A South Auckland homeowner is outraged that her family is being left to suffer because of the reckless actions of an unlicensed teenage driver who crashed their car into her Flat Bush home.
Jasmine Wang, 44, is a single mother with two children aged 10 and 14, who also is also supporting her 70-year-old mother.
Wang’s home insurance had lapsed and she does not have the estimated $100,000 needed to fix the damage.
Since the crash on October 29 last year, Wang has been using a plastic sheet to cover the damaged part of the house and the family have been living without hot water or gas.
Repeated texts sent by Wang to police, as sighted by the Herald, have not been answered, but police had earlier told her “there is no quick solution here”, with the youth process being underway.
The officer told Wang she would be given a chance “to say how you feel face-to-face to the young person and his family when we have the family group conference”.
On the night of the crash, Wang said they were in the kitchen after dinner around 9.30pm when they heard the “very loud bang”.
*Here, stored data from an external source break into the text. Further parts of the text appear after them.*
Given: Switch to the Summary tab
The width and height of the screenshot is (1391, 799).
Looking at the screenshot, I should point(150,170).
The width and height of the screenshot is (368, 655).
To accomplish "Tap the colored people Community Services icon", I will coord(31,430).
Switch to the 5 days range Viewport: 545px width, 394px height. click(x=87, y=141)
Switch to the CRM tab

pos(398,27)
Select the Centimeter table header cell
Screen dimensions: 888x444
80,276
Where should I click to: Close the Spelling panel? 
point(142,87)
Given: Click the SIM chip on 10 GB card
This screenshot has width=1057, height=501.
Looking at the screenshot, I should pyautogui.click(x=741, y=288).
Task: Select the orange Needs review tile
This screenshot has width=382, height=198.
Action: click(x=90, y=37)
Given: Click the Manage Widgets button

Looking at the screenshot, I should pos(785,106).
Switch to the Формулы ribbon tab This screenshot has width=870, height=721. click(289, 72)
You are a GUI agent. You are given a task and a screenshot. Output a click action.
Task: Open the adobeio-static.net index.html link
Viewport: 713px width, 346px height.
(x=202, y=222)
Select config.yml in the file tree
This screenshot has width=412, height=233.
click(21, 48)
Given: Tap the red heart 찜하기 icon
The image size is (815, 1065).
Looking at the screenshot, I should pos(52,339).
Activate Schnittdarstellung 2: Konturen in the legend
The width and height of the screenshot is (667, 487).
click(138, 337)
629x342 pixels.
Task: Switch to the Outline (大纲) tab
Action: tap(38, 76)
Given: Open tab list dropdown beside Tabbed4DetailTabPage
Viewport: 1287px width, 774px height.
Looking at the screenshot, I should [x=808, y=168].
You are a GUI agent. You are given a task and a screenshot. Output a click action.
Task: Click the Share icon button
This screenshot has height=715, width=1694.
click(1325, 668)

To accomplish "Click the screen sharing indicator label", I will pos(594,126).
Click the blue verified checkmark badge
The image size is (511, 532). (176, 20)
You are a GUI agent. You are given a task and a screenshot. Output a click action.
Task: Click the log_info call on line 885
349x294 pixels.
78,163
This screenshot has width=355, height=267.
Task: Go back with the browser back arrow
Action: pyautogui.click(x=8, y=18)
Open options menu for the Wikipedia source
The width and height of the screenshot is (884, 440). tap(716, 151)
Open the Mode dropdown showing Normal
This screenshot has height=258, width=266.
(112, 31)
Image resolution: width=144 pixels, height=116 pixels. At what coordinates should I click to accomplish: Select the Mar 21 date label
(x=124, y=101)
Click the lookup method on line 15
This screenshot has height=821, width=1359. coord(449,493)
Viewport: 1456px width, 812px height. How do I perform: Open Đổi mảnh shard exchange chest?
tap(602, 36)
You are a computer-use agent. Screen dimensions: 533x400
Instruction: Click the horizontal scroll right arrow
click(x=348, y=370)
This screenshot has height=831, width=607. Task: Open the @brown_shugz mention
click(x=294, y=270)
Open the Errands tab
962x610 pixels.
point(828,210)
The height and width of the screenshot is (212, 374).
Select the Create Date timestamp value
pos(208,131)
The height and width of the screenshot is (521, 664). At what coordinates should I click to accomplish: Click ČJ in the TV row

“I thought it was an accident on the street, but when I walked out to check, I nearly fainted when I saw a car had crashed into the ground-floor bedroom,” she said.
“Usually we have a tenant staying in that room, it was just lucky that there was no one there at the time. Otherwise someone could be dead.”
Wang’s elderly mother, who did not want to be named, believed it was her strong Buddhist faith that had protected the family lives.
Originally from Chongqing, China, Wang said she was not proficient in English and depended on her 14-year-old daughter for help in dealing with police and the other parties involved.
“When I tried to make an insurance claim, I was surprised to learn that I wasn’t insured because payment had lapsed for two years,” she said.
“I have my mortgage with Westpac, and I had assumed that in order to have a mortgage the house had to be insured. The bank never once told me that I wasn’t insured.”
Wang said she was shocked to learn from police the driver was a 17-year-old with no licence, and as a result of his age, it would be unlikely that he would be made responsible to pay for the damages.
“I asked some builders to estimate the repair cost, and they said because it is structural, there is a need for an engineer’s report and the total amount could be around $100,000,” Wang said.
“I am a single mum and have been supporting my family alone for the last 10 years, I don’t have that kind of money.”
Wang said the plastic sheet over the broken wall had served its purpose over the summer months, but is worried about when the season changes.
“Even the last week of rain has been tough, and I am worried about when winter comes. How can I keep the family warm?” she said.
“I also haven’t been sleeping very well because I worry about security. With just a plastic sheet, anyone can just walk into our home and I don’t feel safe.”
Without gas, Wang said they had to use the kettle to boil water for the baths and depended on electric cookers and the microwave oven for cooking.
“We have suffered too much in the last three months, and there doesn’t seem to be any solution coming. I feel it is so unfair that we have to suffer because of the sins of others,” she said.
“I tried many times to talk to our insurance company asking if I could make up the lapsed payment to revive the policy, but they wouldn’t make any compromise. I don’t understand the New Zealand system well, and I’m so lost about what to do.”
An AMI spokeswoman said Wang took out a home policy with the company in January 2018, which was due to renew on January 31 the following year.
“Renewal documents and a request for payment was sent to Ms Wang on January 3, 2019 advising that her policy was due to renew on January 31, 2019 and that her premium was due for payment on the same date,” she said.
“No payment was received by the due date, so a final notice was sent to Ms Wang on February 10, 2019 advising her that as we had not received her renewal payment for the policy, she was no longer covered.”
The spokeswoman said the notice made it clear that Wang was not insured given her non-payment.
A Westpac NZ spokesman said the bank did not provide insurance for Wang, and this was arranged independently through another insurance company.
“We empathise with this customer’s situation,” he said.
“Customers are required to have insurance when obtaining a home loan and are obliged to maintain the insurance, as a means to protect themselves in the case of damage to the property.”
He said this responsibility lies wholly with the customer and it is their insurer’s responsibility to notify them – not the bank’s.
“This is the standard approach taken across the industry,” he said.
A police spokesman said an 18-year-old has been referred through the Youth Aid process for driving offences following this incident.
“Police are working to support the homeowner to achieve reparations through the resolutions process, which will take place in due course,” he said.
“While police recognise the homeowner’s situation is less than ideal, ultimately it is a homeowner’s responsibility to ensure their home is secure and that they have the appropriate insurances.”